De acordo com o relato, ele foi amarrado em cima da cama enquanto o homem insistia para saber onde estava o aparelho. Gleidson também disse que o invasor perguntava se ele possuía informações contra o prefeito.

A Polícia Federal investiga uma estrutura que, segundo relatório, funcionava dentro da Prefeitura de Macapá e reunia agentes públicos, produtores de conteúdo e influenciadores digitais. O grupo teria produzido publicações favoráveis a Antônio Furlan e ataques contra adversários políticos.

Ainda conforme a PF, o ex-prefeito aparece como principal beneficiário da estrutura, com indícios de que teria conhecimento e concordância com a atuação do grupo.

Entrevista

Em entrevista à Rede Amazônica, o superintendente da PF no Amapá, Milton Neves, afirmou que a estrutura era financiada com recursos públicos por meio de contratos com uma agência de publicidade. Segundo ele, os repasses eram usados para pagar administradores de páginas e produtores de conteúdo digital.

A investigação aponta contratos superiores a R$ 25 milhões destinados à agência, enquanto pessoas ligadas ao grupo também ocupavam cargos na Prefeitura de Macapá.

Os relatos de intimidação não se limitam a Gleidson. O jornalista investigativo Juan Monteiro afirmou que um colaborador que possuía informações sobre a estrutura também teve a casa invadida e sofreu ameaças. Segundo ele, os invasores tentaram capturar ilegalmente o celular da vítima, mas o aparelho já estaria em posse da Polícia Federal para extração de dados.

Furlan

A defesa de Antônio Furlan nega as acusações e afirma que nenhuma das suspeitas levantadas até agora foi comprovada. Em nota, disse que atribuir ao ex-prefeito a chefia de qualquer grupo investigado é uma afirmação grave e sem fundamento.

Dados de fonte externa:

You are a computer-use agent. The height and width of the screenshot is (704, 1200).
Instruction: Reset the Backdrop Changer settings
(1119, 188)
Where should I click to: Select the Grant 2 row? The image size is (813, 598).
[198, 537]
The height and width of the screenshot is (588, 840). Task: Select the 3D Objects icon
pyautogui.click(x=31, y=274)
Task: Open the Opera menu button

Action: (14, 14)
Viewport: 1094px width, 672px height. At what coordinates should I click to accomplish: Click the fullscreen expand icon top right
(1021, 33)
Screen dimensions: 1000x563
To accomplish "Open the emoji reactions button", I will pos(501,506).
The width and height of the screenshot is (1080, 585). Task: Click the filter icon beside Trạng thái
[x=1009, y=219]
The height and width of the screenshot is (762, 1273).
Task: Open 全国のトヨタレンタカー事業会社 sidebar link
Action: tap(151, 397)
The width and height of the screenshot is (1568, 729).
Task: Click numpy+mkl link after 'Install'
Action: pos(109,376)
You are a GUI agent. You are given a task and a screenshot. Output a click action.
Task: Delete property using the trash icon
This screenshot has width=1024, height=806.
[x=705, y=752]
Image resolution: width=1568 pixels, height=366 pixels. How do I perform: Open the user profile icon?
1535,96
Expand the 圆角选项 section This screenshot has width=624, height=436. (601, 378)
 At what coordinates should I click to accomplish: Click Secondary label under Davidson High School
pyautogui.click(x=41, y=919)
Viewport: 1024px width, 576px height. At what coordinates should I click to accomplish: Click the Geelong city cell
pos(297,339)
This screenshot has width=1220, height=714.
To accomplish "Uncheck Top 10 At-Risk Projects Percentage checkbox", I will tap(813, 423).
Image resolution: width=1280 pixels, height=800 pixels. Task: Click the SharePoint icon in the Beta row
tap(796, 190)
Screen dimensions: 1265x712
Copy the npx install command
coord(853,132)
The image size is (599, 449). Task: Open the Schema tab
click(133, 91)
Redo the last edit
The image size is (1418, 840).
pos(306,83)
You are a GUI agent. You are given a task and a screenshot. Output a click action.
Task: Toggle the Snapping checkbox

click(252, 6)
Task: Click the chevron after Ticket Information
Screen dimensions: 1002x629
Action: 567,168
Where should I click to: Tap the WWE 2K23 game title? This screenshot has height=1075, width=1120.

Juarez Menescal, também citado no material, afirmou em nota que confia na Justiça e nas investigações, sustentando que conversas divulgadas no contexto da operação não revelam prática ilegal ou irregular.

A Operação Palanque Digital segue em andamento e apura o uso de recursos públicos para financiar uma rede de desinformação, ataques políticos e promoção pessoal durante a gestão municipal.